Je ne vais quand même pas parler du cambriolage ! Je me limite à un seul aspect des événements :
– Il y a un type, là-bas, je l’ai vu frapper sa fille ! Enfin, une gifle, mais… j’en ai fait un cauchemar. J’ai rêvé qu’il la tuait à coups de couteau…
M. Ridère fronce les sourcils.
– Ah bon ? Fais voir… C’était où ?
Il m’emprunte la paire de jumelles. Je lui indique :
– Au huitième étage… L’appartement à droite de celui qui est en travaux et a été repeint en orange…

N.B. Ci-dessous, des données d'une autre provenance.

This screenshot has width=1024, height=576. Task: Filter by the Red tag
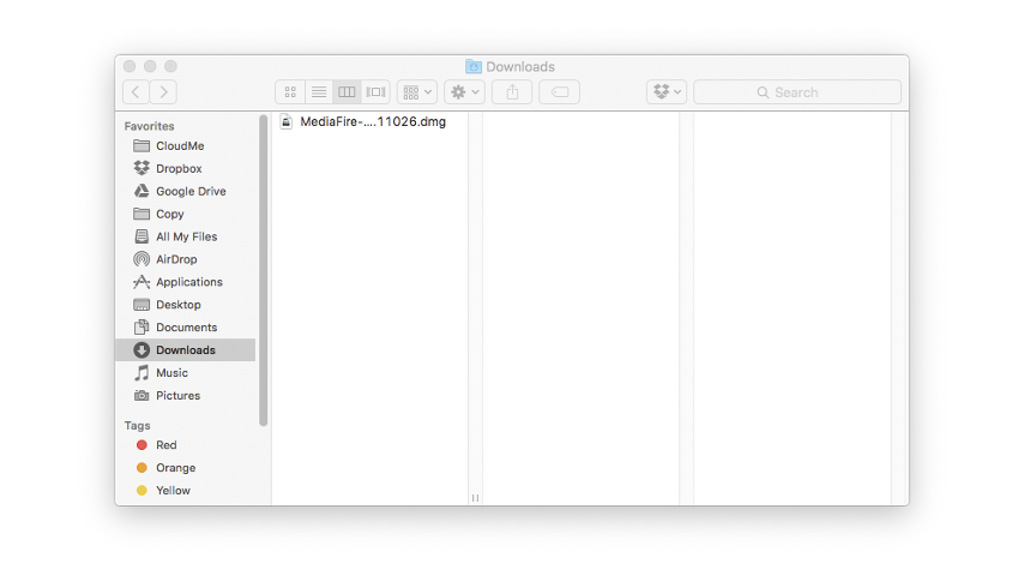166,445
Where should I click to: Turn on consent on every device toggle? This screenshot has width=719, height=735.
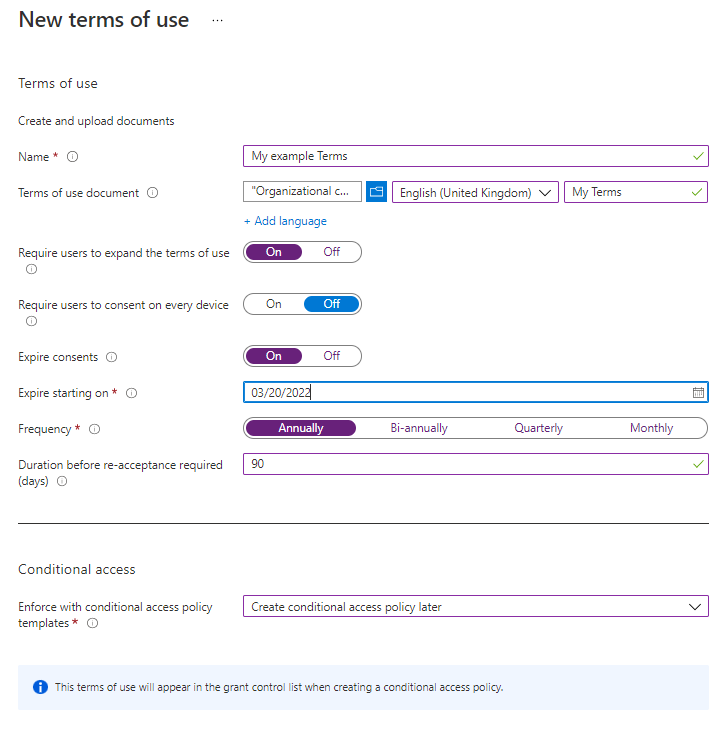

– Attends… Ah oui, j’y suis. Donc, je panoramique vers la droite… Ben ici aussi, ça m’a l’air d’être en réfection… Les étagères sont vides et il n’y a rien sur les murs… Je vois un bonhomme en chemise, manches retroussées, qui range des affaires dans des cartons d’emballage… Larges épaules, belle musculature dorsale… Il se redresse… Ah mais je le connais !
Je regarde avec stupéfaction M. Ridère, qui explique :
– Il s’appelle Debourg. Je l’ai soigné l’an dernier pour une lombalgie… Ce M. Debourg travaille comme chef comptable à la succursale lyonnaise d’une banque de Genève, la CSI – je crois que ce sont les initiales pour Compagnie suisse d’investissements. Tu sais, rester assis toute la journée à vérifier des chiffres sur un écran d’ordinateur, c’est pas ce qu’il y a de plus génial pour le dos…
M. Ridère repose les jumelles sur la table. J’aimerais en apprendre davantage :
– Vous connaissez sa fille, alors ?
– Je l’ai croisée deux ou trois fois, mais je n’ai jamais eu à la masser. C’était quoi, son prénom, déjà ?… Ah oui, je me souviens : Jesslyn. Avec deux « s », un « y » et pas de « e » au bout. Ce doit être un prénom anglais ou américain. Il me semble qu’elle est inscrite au même établissement que ton frère…
Incroyable ! Bon, je vais interroger Jeremy dès qu’il rentrera de ses cours… J’ajoute à l’intention du kiné :
– Je ne l’ai pas vue depuis le soir de la gifle… Et votre M. Debourg, je l’ai croisé hier dans le hall de son immeuble, je trouve qu’il a vraiment une sale bobine. Avec des petits yeux froids et méchants derrière ses lunettes. Il transportait des sacs-poubelle jusqu’à son véhicule… et vous savez ce qu’il a trouvé à dire à ma mère, en me voyant dans mon état ? « Les enfants, c’est que des soucis ! » Non, mais vous vous rendez compte ? Maman aussi, ça l’a choquée…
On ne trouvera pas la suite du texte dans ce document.